Arrange the entries below as a numbered list, omitting any blank lines.

Saved data entries:
--- start ---
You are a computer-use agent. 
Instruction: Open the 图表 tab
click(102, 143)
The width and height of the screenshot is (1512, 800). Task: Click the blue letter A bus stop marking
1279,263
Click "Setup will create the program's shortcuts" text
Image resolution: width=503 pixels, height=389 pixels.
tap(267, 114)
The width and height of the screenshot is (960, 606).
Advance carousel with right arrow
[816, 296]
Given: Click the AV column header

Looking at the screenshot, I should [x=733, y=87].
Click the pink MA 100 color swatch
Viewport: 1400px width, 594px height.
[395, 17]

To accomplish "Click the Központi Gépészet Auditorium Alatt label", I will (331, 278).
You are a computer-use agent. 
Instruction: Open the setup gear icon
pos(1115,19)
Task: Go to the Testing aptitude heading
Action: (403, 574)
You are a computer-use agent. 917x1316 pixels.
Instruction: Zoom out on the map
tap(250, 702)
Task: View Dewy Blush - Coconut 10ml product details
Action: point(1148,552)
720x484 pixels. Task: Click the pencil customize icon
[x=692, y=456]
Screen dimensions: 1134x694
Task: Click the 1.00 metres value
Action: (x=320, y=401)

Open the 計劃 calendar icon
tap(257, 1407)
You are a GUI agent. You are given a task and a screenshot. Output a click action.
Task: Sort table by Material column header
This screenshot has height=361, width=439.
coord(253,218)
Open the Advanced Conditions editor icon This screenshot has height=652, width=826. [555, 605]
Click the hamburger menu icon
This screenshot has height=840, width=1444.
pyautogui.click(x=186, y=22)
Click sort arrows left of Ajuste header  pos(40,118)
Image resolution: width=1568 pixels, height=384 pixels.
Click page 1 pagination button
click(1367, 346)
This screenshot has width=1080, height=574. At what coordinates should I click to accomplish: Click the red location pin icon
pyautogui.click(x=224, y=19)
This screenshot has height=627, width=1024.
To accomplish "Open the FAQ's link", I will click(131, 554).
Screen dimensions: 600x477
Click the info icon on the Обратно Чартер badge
--- end ---
§ Exercise result
1. You are a computer-use agent. 
2. Instruction: Open the 图表 tab
3. click(102, 143)
4. The width and height of the screenshot is (1512, 800). Task: Click the blue letter A bus stop marking
5. 1279,263
6. Click "Setup will create the program's shortcuts" text
7. Image resolution: width=503 pixels, height=389 pixels.
8. tap(267, 114)
9. The width and height of the screenshot is (960, 606).
10. Advance carousel with right arrow
11. [816, 296]
12. Given: Click the AV column header
13. Looking at the screenshot, I should [x=733, y=87].
14. Click the pink MA 100 color swatch
15. Viewport: 1400px width, 594px height.
16. [395, 17]
17. To accomplish "Click the Központi Gépészet Auditorium Alatt label", I will (331, 278).
18. You are a computer-use agent. 
19. Instruction: Open the setup gear icon
20. pos(1115,19)
21. Task: Go to the Testing aptitude heading
22. Action: (403, 574)
23. You are a computer-use agent. 917x1316 pixels.
24. Instruction: Zoom out on the map
25. tap(250, 702)
26. Task: View Dewy Blush - Coconut 10ml product details
27. Action: point(1148,552)
28. 720x484 pixels. Task: Click the pencil customize icon
29. [x=692, y=456]
30. Screen dimensions: 1134x694
31. Task: Click the 1.00 metres value
32. Action: (x=320, y=401)
33. Open the 計劃 calendar icon
34. tap(257, 1407)
35. You are a GUI agent. You are given a task and a screenshot. Output a click action.
36. Task: Sort table by Material column header
37. This screenshot has height=361, width=439.
38. coord(253,218)
39. Open the Advanced Conditions editor icon This screenshot has height=652, width=826. [555, 605]
40. Click the hamburger menu icon
41. This screenshot has height=840, width=1444.
42. pyautogui.click(x=186, y=22)
43. Click sort arrows left of Ajuste header  pos(40,118)
44. Image resolution: width=1568 pixels, height=384 pixels.
45. Click page 1 pagination button
46. click(1367, 346)
47. This screenshot has width=1080, height=574. At what coordinates should I click to accomplish: Click the red location pin icon
48. pyautogui.click(x=224, y=19)
49. This screenshot has height=627, width=1024.
50. To accomplish "Open the FAQ's link", I will click(131, 554).
51. Screen dimensions: 600x477
52. Click the info icon on the Обратно Чартер badge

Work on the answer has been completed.